Make a New Normal

Are we prepared for this?

The dark prophecies in our readings kick off the season of anticipation. They also help us find the message for our moment.


Advent and God’s liberation
Advent 1B | Isaiah 64:1-9

Photo by Rodrigo Souza from Pexels

“O that you would tear open the heavens and come down,
so that the mountains would quake at your presence—“

Has it ever occurred to you that maybe we don’t want God to intervene in the world?

When we all pray for God to do something—heal our sickness, preserve the lives of our friends, make our crooked paths straight—we are asking for God to show up and change things.

And we do this on behalf of situations and institutions that seem broken and need fixing. We intercede in prayer (what we call intercessory prayer) on behalf of goodness. So that God will jump in and transform the world—even if it is merely targeted at Mom or Dad or brother or spouse.

We are quite literally saying to God: Go against the way of the world so that this one might be spared.

It is the most audacious act. And yet…we act like its no big deal. Like God jumping into our midst to sway the course of history is nothing. Like God can drop everything, stop a moving train and then we can just go Phew! That was close! and go back to normal.

We rarely confront the scale of our asking.

Or what this really means.

“O that you would tear open the heavens and come down,
so that the mountains would quake at your presence—
as when fire kindles brushwood
and the fire causes water to boil—
to make your name known to your adversaries,
so that the nations might tremble at your presence!“

When we ask for God’s presence, for the coming of God’s kin-dom, for God’s will to be done, are we really prepared for that possibility? For God to rend open the sky and overturn our power structures so that the people with little power gain most of it? Every outcast gains the power to cast out the majority if they chose to?

Are we prepared for this project?

I’ve gotta say, I’m not thrilled with the idea of putting people without experience in charge of all of our groups. So this vision the prophet offers us today freaks me out.

And yet…I also know that this is precisely what the ushering in of the kin-dom of God is about. It is about reorienting and transforming the world, its power structures, and how we relate to one another. About restoring the dignity of every human being and not primarily preserving our social hierarchies.

This is unsettling and scary.

It does mean some people lose power, wealth, and status. This isn’t something in which we can grow without growing pains.

At this year’s diocesan convention, our chapter of the Union of Black Episcopalians invited our diocese, its member congregations, and its people, to look at our history and see how our institutions have participated in building up of these socially segregated hierarchies.

A few months ago, I reminded us of the public lynching that took place in Terre Haute a century ago. An act of terrorism for which many are responsible and no one was punished.

Redlining created and reinforced neighborhood stratification that entrenched the power of white, upper class neighborhoods and encouraged the weakening of minority and lower class neighborhoods.

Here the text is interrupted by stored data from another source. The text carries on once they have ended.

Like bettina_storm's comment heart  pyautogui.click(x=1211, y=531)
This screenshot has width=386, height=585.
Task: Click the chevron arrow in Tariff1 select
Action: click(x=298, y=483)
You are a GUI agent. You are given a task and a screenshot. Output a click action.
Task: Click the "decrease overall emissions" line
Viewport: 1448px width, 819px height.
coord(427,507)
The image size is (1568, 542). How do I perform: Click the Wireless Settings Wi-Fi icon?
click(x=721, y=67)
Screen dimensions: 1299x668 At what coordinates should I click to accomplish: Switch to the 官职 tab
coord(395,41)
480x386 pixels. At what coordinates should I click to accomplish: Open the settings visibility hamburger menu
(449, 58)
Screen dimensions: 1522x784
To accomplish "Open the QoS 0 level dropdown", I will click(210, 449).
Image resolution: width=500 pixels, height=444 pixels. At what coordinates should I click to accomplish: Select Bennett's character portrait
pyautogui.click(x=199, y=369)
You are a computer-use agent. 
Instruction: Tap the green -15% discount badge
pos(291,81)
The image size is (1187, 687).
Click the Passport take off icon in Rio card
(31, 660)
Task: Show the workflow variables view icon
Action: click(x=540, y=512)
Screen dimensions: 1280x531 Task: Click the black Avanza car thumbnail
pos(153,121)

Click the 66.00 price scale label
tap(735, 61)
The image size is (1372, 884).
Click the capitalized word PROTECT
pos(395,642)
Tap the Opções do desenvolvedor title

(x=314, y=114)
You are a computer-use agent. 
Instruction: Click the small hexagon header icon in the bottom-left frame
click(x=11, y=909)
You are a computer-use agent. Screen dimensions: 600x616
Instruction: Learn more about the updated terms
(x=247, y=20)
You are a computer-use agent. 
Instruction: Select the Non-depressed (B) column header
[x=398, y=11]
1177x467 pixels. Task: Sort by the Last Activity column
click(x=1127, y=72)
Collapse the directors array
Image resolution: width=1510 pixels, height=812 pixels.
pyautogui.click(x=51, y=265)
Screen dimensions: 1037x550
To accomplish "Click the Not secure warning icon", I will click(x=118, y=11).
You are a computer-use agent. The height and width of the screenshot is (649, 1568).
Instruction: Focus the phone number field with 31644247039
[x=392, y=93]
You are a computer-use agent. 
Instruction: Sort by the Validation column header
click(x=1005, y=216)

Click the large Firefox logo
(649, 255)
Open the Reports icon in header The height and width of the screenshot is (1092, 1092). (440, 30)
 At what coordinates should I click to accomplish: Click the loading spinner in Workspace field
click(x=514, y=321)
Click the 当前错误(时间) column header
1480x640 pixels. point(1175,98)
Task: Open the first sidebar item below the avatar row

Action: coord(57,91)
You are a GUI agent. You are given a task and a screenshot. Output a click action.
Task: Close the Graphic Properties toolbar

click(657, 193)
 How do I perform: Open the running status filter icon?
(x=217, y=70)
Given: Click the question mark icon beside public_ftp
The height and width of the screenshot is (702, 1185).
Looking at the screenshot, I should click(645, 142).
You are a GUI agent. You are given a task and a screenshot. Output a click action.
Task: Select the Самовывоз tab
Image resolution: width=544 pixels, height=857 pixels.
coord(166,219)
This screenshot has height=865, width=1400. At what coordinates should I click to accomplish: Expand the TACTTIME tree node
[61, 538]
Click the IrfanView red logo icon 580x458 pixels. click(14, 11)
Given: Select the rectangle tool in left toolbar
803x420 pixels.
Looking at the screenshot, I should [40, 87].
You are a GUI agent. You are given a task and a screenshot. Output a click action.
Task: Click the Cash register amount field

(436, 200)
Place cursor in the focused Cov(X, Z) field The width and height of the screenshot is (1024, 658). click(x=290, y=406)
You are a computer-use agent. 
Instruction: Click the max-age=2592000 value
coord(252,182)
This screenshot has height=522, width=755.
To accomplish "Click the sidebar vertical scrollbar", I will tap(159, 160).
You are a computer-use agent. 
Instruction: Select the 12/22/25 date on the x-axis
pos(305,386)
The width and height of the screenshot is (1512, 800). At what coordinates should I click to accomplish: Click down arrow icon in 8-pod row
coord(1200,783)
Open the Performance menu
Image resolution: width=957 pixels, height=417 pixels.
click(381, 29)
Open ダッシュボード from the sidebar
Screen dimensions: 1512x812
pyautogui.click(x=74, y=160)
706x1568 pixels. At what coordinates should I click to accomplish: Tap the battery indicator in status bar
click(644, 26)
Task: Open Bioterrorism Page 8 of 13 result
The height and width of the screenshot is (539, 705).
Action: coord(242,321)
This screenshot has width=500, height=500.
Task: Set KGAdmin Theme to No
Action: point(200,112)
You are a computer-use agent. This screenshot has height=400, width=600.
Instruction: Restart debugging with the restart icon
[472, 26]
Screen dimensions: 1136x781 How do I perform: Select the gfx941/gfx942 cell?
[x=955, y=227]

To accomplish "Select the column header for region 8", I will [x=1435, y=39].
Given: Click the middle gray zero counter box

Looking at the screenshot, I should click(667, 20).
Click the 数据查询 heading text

There is little doubt, given our congregation’s history, that we were a part of the covering up of this white supremacy.

History

And yet, our church made room for Syrian immigrants a century before we used the phrase “all are welcome.”

And Karen Rutherford, in her research into St. Stephen’s history, discovered that the first couple married with St. Stephen’s in 1840 were labeled as “negro.”

We have bravery in our congregational DNA. The bravery of Eugene Debs and capital punishment abolitionists.

We aren’t only the frozen chosen, whiskeypalians, the home of doctors and lawyers, or the butt of jokes. Especially jokes that haven’t been true in years.

St. Stephen’s is a community called to serve Christ.

Which means that we’re serving someone whose whole purpose is to direct us to God. To get us to change. To accept that change is necessary. So that we can see the change project God is doing!

This is at the root of our faith and our history. To long for change. And work for change. That is our tradition. It is the Spirit that fills our scripture, our psalms, and our prayers. Our sacred liturgy and our sacraments.

Turn! Away from the evil that corrupts our hearts!
Turn! Toward the love that fills us with new life!
Turn and walk a new path.

A New Path

So this great big ball of anxiety that comes with this picture: of God opening the sky and transforming the world: fills us with grief our hearts long to reject. It fills us with fear, our spirits claim to not have. This is our spiritual paradox!

But it is also why we gather as this school of love. To read our scripture, share in teaching, and learning Jesus’s Way of Love.

To see this providence, God coming into the world, for the blessing it is. That this imperfect world needs help. It needs some serious fixing.

And so do we.

We need this change. And we need to bring this change into our relationships, communities, and our country. Change full of grace, liberation, and new hope for God’s beloved community.

May the Spirit empower us along this liberating way of love.